Waste of space: unused charging spaces at a Sainsbury’s in Worcester. Photo Lee Hudson/alamy.com.
After years of bluster and unrealistic charges, not to speak of soaring energy costs for consumers, influential voices are questioning the logic of the reckless obsession with the net zero dogma…
For decades, successive governments have used “combatting climate change” as a fig leaf for their relentless onslaught on British industry.
The current Labour government has, if anything, escalated the attack, with enormous wind turbines and sprawling so-called solar farms despoiling the countryside and eating up valuable agricultural land.
At the same time, Energy Secretary Ed Miliband continues to oppose new licences for oil and gas exploration in the North Sea, despite extensive reserves waiting to be tapped.
In addition, the virtual doubling of taxation rates on existing oil and gas profits has driven many former licence holders away. As with so many initiatives supposedly designed to increase government revenue, the effect has been the reverse.
Judges
And now High Court judges have nailed their colours to the net zero wagon. They have ruled in favour of an earlier decision by the North Sea Transition Authority (NSTA) to close the Gryphon floating production, storage and offloading platform, which sits over a large oil and gas field off the coast of northern Scotland.
French company Total Energies, looking to escape the punitive tax regime imposed on North Sea production, wanted to cut its losses and close the platform. The NSTA ruling was opposed by Nobel Upstream, which uses Gryphon to store output from its own fields.
The consequences of this High Court judgement are far reaching. Five oil and gas fields will be decommissioned, 200 jobs lost, the equivalent of 9 million barrels of oil reserves abandoned, and £150 million lost from Treasury revenue.
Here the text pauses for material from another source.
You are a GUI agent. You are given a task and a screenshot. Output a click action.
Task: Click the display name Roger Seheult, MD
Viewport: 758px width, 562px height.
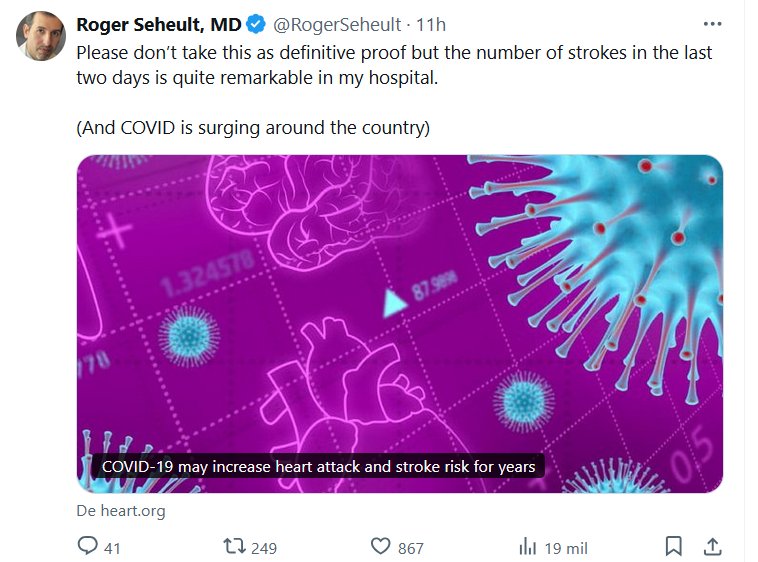pyautogui.click(x=159, y=23)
It comes just after another Grangemouth chemical plant announced that hugely uncompetitive energy prices put its survival at risk. Olefins and Polymer (O and P), the largest such plant in Britain, looks to be following in the footsteps of the Ineos oil refinery which ceased production earlier in the year. O and P produces raw materials used by hundreds of plastics companies. The impact of its loss would be on a national scale, and the effect on the Falkirk area would be devastating.
Viable
But despite Miliband’s efforts to block all North Sea production, he is not getting it all his own way. BP has announced plans to revive the Murlach field, discovered in 1986, but abandoned in 2004 as uneconomic. Now, thanks to advances in technology, it is viable again.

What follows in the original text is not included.